Smith Lake Morning
©Kesler Woodward 2007
Acrylic on canvas
16" x 20" (image)
17 1/2" x 21 1/2" (framed)
As much as I like to go to new, exotic places in the North, I enjoy just as much going to spots that are right nearby--locales I've visited countless times, but which seem to provide fresh inspiration again and again. Smith Lake is a good-sized body of water in the 2000-acre woods on the University of Alaska campus. This time of year, it is filled with migrating waterfowl and shorebirds, and their sounds in the light of the morning and evening are extraordinary.
It's light almost all night now--light enough to read a book out of doors all but a couple of hours in the middle of the night. But for all its length, the light changes constantly, and it's as different from hour to hour as it is from season to season.

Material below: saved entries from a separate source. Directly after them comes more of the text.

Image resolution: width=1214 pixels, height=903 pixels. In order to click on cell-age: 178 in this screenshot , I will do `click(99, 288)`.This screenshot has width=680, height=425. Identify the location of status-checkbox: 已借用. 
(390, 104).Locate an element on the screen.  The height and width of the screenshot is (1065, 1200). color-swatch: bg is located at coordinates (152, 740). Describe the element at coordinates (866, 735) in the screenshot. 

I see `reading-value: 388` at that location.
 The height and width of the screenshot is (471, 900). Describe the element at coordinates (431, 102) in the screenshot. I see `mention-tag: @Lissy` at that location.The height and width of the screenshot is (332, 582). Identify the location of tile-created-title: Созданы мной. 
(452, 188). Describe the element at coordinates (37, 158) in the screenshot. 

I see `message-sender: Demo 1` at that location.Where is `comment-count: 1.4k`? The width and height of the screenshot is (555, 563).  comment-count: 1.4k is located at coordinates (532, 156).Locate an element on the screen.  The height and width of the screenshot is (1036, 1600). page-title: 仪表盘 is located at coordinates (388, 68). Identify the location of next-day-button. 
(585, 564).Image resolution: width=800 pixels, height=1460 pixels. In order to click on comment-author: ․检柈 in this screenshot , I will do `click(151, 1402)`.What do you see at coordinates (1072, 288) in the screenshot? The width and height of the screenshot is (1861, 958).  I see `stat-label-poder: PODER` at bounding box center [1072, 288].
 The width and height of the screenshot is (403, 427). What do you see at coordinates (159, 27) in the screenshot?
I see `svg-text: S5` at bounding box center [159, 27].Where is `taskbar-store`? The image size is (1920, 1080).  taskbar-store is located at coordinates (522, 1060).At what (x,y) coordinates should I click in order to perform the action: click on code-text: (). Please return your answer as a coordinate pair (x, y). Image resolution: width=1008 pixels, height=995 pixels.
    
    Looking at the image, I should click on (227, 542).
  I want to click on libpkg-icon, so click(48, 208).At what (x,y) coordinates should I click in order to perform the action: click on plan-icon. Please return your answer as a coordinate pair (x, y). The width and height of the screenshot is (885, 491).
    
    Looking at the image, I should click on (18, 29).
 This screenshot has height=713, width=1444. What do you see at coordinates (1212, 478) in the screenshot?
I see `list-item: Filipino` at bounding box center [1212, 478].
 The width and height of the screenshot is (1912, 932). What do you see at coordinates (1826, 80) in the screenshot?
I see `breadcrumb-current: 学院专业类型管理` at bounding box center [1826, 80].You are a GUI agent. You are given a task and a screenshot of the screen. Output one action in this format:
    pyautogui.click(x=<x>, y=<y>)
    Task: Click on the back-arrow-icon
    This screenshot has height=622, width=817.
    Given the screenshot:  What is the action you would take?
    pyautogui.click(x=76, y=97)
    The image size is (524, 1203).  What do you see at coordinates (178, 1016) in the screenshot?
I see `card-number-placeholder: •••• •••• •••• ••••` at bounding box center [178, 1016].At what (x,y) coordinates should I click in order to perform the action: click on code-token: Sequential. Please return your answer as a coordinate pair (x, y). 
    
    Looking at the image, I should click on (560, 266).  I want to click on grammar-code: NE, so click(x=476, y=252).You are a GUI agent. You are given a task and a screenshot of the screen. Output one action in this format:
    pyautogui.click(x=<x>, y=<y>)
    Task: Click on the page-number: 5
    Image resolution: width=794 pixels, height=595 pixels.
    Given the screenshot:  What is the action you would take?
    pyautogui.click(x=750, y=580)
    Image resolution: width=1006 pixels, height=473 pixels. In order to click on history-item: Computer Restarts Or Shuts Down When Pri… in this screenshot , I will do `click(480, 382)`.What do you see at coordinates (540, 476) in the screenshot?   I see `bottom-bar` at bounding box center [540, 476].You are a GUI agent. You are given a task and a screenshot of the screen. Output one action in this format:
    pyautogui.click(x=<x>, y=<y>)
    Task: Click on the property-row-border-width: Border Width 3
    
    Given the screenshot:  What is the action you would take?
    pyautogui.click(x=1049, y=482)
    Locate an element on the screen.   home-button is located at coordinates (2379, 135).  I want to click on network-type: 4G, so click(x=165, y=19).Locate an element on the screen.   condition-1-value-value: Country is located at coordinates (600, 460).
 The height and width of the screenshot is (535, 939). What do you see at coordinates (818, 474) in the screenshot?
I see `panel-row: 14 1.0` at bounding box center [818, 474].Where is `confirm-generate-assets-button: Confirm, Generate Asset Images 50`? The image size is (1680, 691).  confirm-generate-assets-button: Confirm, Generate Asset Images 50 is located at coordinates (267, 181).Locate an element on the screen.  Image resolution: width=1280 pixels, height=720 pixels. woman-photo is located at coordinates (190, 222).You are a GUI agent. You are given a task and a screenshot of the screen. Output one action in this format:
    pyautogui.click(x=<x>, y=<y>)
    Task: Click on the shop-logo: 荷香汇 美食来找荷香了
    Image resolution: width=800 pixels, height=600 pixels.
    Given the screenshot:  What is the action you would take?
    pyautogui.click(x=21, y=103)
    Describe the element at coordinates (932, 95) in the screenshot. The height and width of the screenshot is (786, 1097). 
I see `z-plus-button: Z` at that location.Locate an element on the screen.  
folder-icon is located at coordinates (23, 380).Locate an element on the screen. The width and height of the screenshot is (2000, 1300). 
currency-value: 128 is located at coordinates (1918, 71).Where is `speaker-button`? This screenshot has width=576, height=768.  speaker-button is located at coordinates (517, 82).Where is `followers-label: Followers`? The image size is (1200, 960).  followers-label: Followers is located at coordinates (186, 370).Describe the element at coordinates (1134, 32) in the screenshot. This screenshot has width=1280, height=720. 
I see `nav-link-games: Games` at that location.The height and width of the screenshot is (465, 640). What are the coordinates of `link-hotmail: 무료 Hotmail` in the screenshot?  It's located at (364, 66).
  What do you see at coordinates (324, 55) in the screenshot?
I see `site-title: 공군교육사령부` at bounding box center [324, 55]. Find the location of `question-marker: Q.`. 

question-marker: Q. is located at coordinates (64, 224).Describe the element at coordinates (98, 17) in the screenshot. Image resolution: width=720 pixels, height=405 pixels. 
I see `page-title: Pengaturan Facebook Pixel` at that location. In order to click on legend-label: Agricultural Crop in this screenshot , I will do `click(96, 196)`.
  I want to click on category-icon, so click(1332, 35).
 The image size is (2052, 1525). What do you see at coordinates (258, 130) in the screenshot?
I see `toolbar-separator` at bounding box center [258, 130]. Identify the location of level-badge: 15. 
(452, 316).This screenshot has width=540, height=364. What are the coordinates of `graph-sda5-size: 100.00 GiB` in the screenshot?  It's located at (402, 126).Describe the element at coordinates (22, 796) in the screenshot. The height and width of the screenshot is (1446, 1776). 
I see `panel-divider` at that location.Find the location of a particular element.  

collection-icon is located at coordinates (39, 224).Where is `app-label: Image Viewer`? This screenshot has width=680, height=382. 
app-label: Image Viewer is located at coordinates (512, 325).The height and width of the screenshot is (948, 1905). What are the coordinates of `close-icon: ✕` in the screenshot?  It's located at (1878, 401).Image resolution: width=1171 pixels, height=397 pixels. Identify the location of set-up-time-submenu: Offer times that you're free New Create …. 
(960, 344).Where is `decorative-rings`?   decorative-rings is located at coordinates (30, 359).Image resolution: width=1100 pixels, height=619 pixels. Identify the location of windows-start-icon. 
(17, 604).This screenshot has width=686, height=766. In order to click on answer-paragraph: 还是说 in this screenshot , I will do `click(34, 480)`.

Birds, sounds, light, temperature, humidity, breeze or lack of it...all those things and more make the experience of these familiar places new on every visit.
West Ridge Spring
©Kesler Woodward 2007
Acrylic on canvas
16" x 20" (image)
17 1/2" x 21 1/2" (framed)
The "West Ridge" is also on the University campus, and I've not only painted that ridge, but this particular grove of woods, regularly for 25 years. It's a steep, south-sloping hillside just below the University of Alaska Museum, covered still by beautiful boreal forest. Because it's a relatively open stand of trees, and tilts toward the sun, it's one of the first places each spring that gets dramatic shadows, revealing the subtle contours of the underlying slope.
Every spring, while it's still very cold, I find myself out on this hillside, hip deep, floundering around in the snow for a fresh look, my car parked on top of the ridge, underdressed for the temperatures and my everyday light boots filling with snow. I've watched the trees in this painting grow on that hillside for a quarter century now, and I'm still not tired of them.